Hay algunos indicios a propósito de la condición social de Jesús. En primer lugar, Él realizaba el oficio de artesano o carpintero, téktōn (cf. Mc 6,3). Se trata de una categoría de personas que vivían de su trabajo manual. Además, al no poseer tierras, eran considerados inferiores respecto a los campesinos. Cuando el pequeño Jesús fue presentado en el Templo por José y María, sus progenitores ofrecieron una pareja de
tórtolas o de pichones (cf. Lc 2,22-24), que según las prescripciones del libro del Levítico (cf.12,8) era la ofrenda de los pobres. Un episodio evangélico significativo es el que relata cómo Jesús, junto con sus discípulos, arrancaban espigas para comer mientras atravesaban los campos (cf. Mc 2,23-28), y esto —espigar los sembrados— sólo le era permitido a los pobres. Jesús mismo, luego, dice de sí: «Los zorros tienen sus cuevas y las aves del cielo sus nidos; pero el Hijo del hombre no tiene dónde reclinar la cabeza» (Mt 8,20; Lc 9,58). Él, en efecto, es un maestro itinerante, cuya pobreza y precariedad es signo de su vínculo con el Padre y es lo que se le pide también a quien quiere seguirlo en el camino del discipulado, precisamente para que la renuncia a los bienes, a las riquezas y a las seguridades de este mundo sean signo visible de la confianza en Dios y en su providencia (20).
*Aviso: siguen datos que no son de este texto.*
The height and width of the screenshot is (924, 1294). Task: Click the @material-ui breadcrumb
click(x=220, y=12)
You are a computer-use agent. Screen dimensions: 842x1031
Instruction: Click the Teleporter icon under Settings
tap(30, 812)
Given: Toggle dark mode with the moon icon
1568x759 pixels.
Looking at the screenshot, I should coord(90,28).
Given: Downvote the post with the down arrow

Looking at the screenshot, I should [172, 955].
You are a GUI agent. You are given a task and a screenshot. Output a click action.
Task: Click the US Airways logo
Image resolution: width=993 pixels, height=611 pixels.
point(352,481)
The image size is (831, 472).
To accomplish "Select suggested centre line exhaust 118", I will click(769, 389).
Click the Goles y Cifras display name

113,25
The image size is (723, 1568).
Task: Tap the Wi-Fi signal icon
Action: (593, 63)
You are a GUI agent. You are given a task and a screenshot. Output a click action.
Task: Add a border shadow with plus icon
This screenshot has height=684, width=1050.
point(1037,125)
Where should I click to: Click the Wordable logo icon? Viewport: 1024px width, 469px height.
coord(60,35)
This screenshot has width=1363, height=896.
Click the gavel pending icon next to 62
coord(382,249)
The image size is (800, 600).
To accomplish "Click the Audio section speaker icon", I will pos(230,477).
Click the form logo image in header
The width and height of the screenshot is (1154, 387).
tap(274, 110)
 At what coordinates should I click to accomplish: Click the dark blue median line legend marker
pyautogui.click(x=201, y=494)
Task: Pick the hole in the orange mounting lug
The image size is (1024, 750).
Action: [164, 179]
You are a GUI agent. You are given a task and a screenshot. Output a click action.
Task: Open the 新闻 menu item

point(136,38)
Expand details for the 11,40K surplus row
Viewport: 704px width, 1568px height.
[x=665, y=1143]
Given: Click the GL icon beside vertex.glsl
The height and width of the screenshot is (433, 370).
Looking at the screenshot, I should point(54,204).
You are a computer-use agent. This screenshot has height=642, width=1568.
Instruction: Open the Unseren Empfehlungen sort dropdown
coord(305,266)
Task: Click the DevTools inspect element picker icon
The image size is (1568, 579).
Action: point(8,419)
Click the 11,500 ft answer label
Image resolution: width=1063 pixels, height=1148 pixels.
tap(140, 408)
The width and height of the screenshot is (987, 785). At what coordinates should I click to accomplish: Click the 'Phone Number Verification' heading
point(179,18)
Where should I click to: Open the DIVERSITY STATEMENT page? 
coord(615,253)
Al comienzo de su ministerio público, Jesús se presenta en la sinagoga de Nazaret leyendo el libro del profeta Isaías y aplicándose a sí mismo la palabra del profeta: «El Espíritu del Señor está sobre mí, porque me ha consagrado por la unción. Él me envió a llevar la Buena Noticia a los pobres» (Lc 4,18; cf. Is 61,1). Él, por tanto, se presenta como Aquel que viene a manifestar en el hoy de la historia la cercanía amorosa de Dios, que es ante todo obra de liberación para quienes son prisioneros del mal, para los débiles y los pobres. Los signos que acompañan la predicación de Jesús son manifestación del amor y de la compasión con la que Dios mira a los enfermos, a los pobres y a los pecadores que, en virtud de su condición, eran marginados por la sociedad, pero también por la religión. Él abre los ojos a los ciegos, cura a los leprosos, resucita a los muertos y anuncia la buena noticia a los pobres; Dios se acerca, Dios los ama (cf. Lc 7,22). Esto explica por qué Él proclama:
«¡Felices ustedes, los pobres, porque el Reino de Dios les pertenece!» (Lc 6,20). En efecto, Dios muestra predilección hacia los pobres, a ellos se dirige la palabra de esperanza y de liberación del Señor y, por eso, aun en la condición de pobreza o debilidad, ya ninguno debe sentirse abandonado. Y la Iglesia, si quiere ser de Cristo, debe ser la Iglesia de las Bienaventuranzas, una Iglesia que hace espacio a los pequeños y camina pobre con los pobres, un lugar en el que los pobres tienen un sitio privilegiado (cf. St 2,2-4) (21).
Los indigentes y enfermos, incapaces de procurarse lo necesario para vivir, se encontraban muchas veces obligados a la mendicidad. A esto se añadía el peso de la vergüenza social, alimentado por la convicción de que la enfermedad y la pobreza estuvieran vinculadas a algún pecado personal. Jesús se opuso con firmeza a ese modo de pensar, afirmando que Dios «hace salir el sol sobre malos y buenos y hace caer la lluvia sobre justos e injustos» (Mt 5,45). Es más, dio un vuelco completo a esa concepción, como queda bien ejemplificado en la parábola del rico epulón y del pobre Lázaro: «Hijo mío, recuerda que has recibido tus bienes en vida y Lázaro, en cambio, recibió males; ahora él encuentra aquí su consuelo, y tú, el tormento» (Lc 16,25) (22).
Entonces es claro que de nuestra fe en Cristo hecho pobre, y siempre cercano a los pobres y excluidos, brota la preocupación por el desarrollo integral de los más abandonados de la sociedad. Muchas veces me pregunto por qué, aun cuando las Sagradas Escrituras son tan precisas a propósito de los pobres, muchos continúan pensando que pueden excluir a los pobres de sus atenciones” (23).
ACCIONES
Revisemos sinceramente lo que Dios nos dice por medio del Papa y que nuestra Navidad sea fiel al ejemplo de Jesús.